Les audiences de TF1 ont été chahutées cet été du fait des Jeux olympiques. Comment abordez-vous cette rentrée? La situation est-elle devenue difficile pour le groupe TF1 et la chaîne mère en particulier?

Régis Ravanas. Nous sommes très optimistes pour cette rentrée. C’est l’aboutissement du travail mis en place par Gilles Pélisson. Le groupe TF1 est un paquebot qui ne se manie pas instantanément. Il faut un peu de temps pour impulser des changements. On y est aujourd’hui, avec une organisation où j’ai récupéré toutes les activités business du groupe et où Ara Aprikian, qui s’occupe des antennes, se trouve dans un bureau à côté du mien et à proximité de celui de Gilles Pélisson. Cela peut paraître anodin, mais c’est profond et très structurant. Cela traduit une volonté assez forte de désilotage des activités et de rapprochement des contenus de la monétisation.

 

Un désilotage entre les antennes et la régie publicitaire ?

R.R. Oui, et c’est quelque chose de nouveau à TF1. Il y avait d’un côté l’antenne, de l’autre la monétisation. Nous sommes dans la construction d’un projet commun.
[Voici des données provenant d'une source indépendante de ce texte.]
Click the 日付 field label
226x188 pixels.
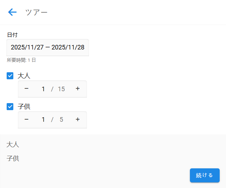tap(12, 35)
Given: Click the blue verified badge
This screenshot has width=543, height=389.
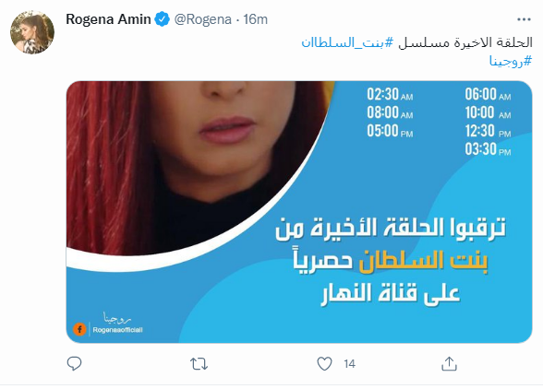Looking at the screenshot, I should [x=163, y=19].
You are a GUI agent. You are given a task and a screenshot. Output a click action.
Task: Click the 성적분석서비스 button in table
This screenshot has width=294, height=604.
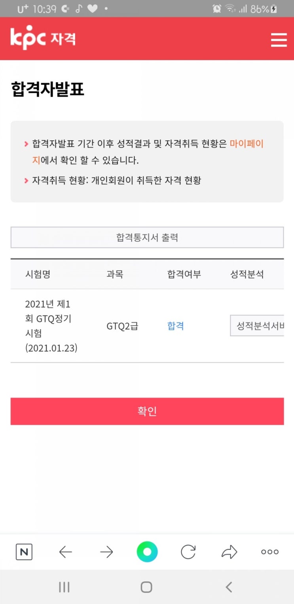pos(257,326)
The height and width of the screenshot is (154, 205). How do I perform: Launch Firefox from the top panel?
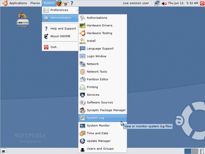pyautogui.click(x=59, y=3)
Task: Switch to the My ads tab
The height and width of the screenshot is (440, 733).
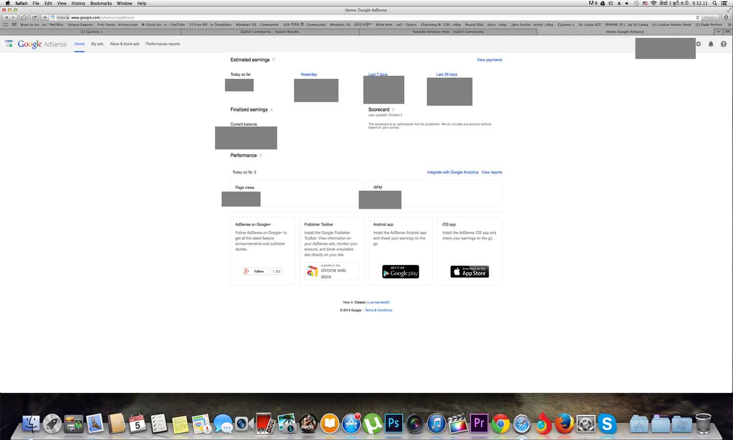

Il y a une vraie prise de position de l’équipe contenus sur la façon de développer des perspectives intéressantes pour les annonceurs. Mes objectifs personnels sont indexés sur l’audience quand ceux d’Ara sont indexés sur la monétisation. Un périmètre qui comprend la régie publicitaire, mais aussi TF1 Entertainment – licences, comme Barbe à papa ou Hello Kitty; musique avec Zaz et M Pokora; spectacles avec La Légende du roi Arthur et la Cité musicale de l’île Seguin à partir d’avril; expositions, comme James Bond et Harry Potter; jeux, comme Chrono bomb et Tresor Detector, etc. – et TF1 Studios pour le cinéma: coproduction, acquisitions de droits audiovisuels, international et vidéo.

 

Vous concevez le groupe comme une plateforme de distribution de contenus…

R.R. Notre ambition est d’être la première «content market place» de France en diffusant et en distribuant des contenus premium. Au-delà du développement de cette diversification, nous voulons rapprocher nos activités des marques. Nous sommes à la fois sur le gratuit et le payant, avec la deuxième plateforme VOD de France.  Pour M Pokora, nous signons un accord pour développer un album, une tournée, en faire un animateur de Voice Kids, et nous travaillons sur son association à Renault via une campagne spécifique pour le nouveau Scenic. L’actrice de Clem, Lucie Lucas, a aussi été associée à Sephora, qui souhaitait travailler sa communauté de femmes 15-34 ans dans une opération 100% digitale, avec des tutos beauté et un Facebook live. Pour la Cité musicale, nous aurons comme partenaires le Crédit mutuel ou la Fnac. 

 

Etes-vous inquiet sur l’évolution du média télévision?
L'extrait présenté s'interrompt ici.